Regarding the fall in share price after the release of Q4 results, Chirag Jain, Senior Research Analyst at Emkay Global Financial Services said, “Tata Motors Q4 results 2024 were muted with limited margin expansion across businesses despite higher volumes. The company remains cautiously optimistic across businesses, with H1 expected to be weaker and the premium luxury segment seen as resilient amid overall emerging demand concerns.
While deleveraging progress continues, we believe the best may be behind for all businesses amid i) declining orderbook, normalizing mix, and higher customer acquisition costs at JLR, with FCF generation to normalize; ii) flattish growth outlook for domestic CV space; and iii) moderating India PV outlook (though TTMT to outperform on new launches). FY25E/26E EPS is largely unchanged (we build-in consol. revenue/EBITDA CAGR of 7/8% over FY24-26E).”
Motilal Oswal downgraded to a ‘neutral’ rating
While maintaining a ‘neutral’ rating on Tata Motors stock prices, Motilal Oswal report said, “Tata Motors 4QFY24 result was operationally in line with our estimate as EBITDA margin expanded 30basis points QoQ to 14.2%. While there is no doubt that TTMT has delivered an extremely robust performance across its key segments in FY24, there are clear headwinds ahead that are likely to hurt its performance.”

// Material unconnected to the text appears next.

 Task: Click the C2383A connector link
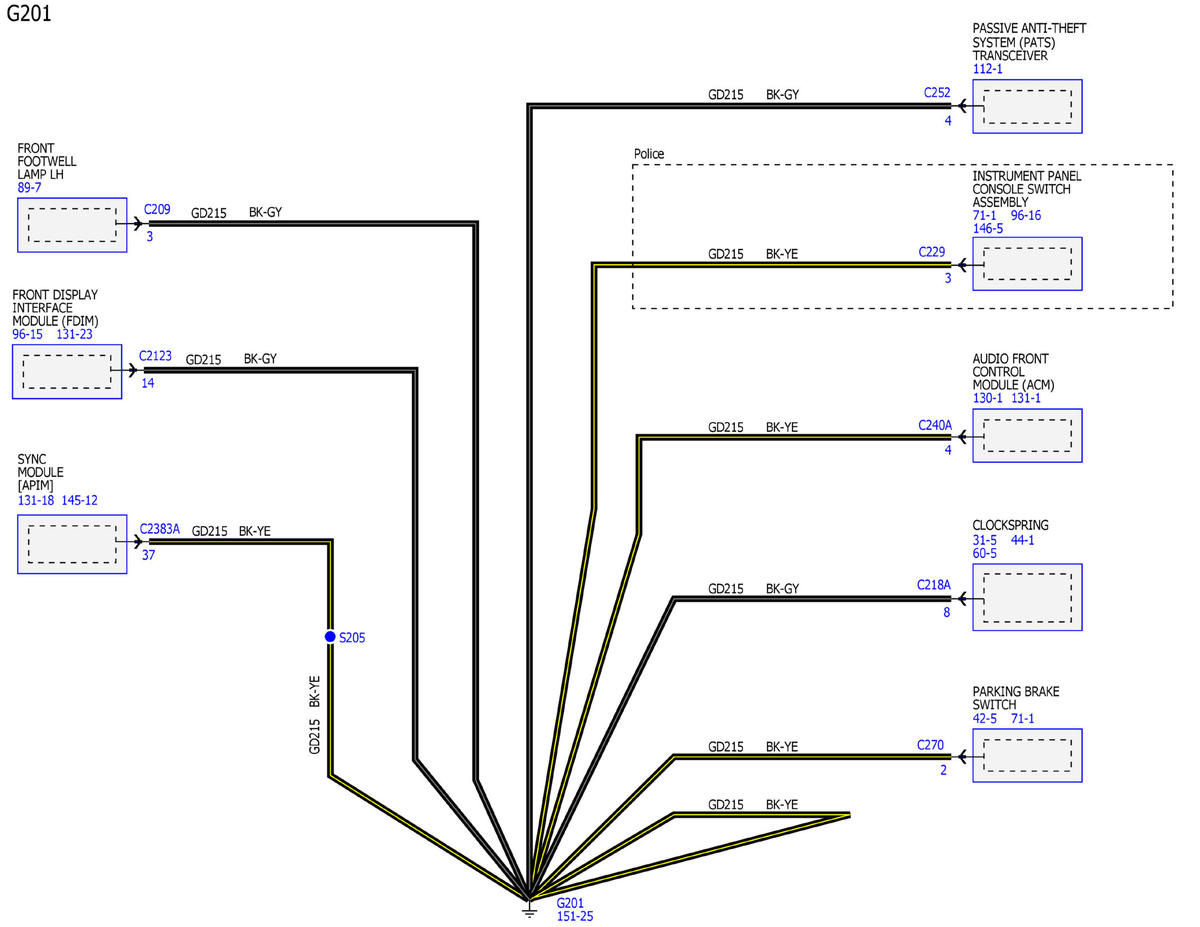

‘Steady JLR business performance’
The Kotak Institutional Equities said that the EBITDA was below estimates, driven by weak domestic CV business performance. It generated FCF of Rs 26,900 crore in FY24, resulting in a sharp reduction in consolidated net debt and remains on track to become net cash by FY25E, it said.
“Overall, we expect the FY2025-26E performance to remain healthy, led by steady JLR business performance, driven by an improvement in mix and cost control measures, market share gain in the PV and CV segments and net cash balance sheet by FY25E,” it added with an ‘add’ rating with a fair value of Rs 1,100.
Nomura also downgraded the stock to ‘neutral’ from ‘buy’ but increased the target price to ₹1,141 as it said that the stock is in the fair value zone after a steady performance. “JRL may face demand risks, while PVs business will grow ahead of the industry with moderation in the commercial vehicle industry,” Nomura said.
JPMorgan is also bullish on the stock with an ‘overweight’ rating, increasing the target to ₹1,115, while Morgan Stanley downgraded the stock to ‘equal weight’ with a target price of ₹1,100.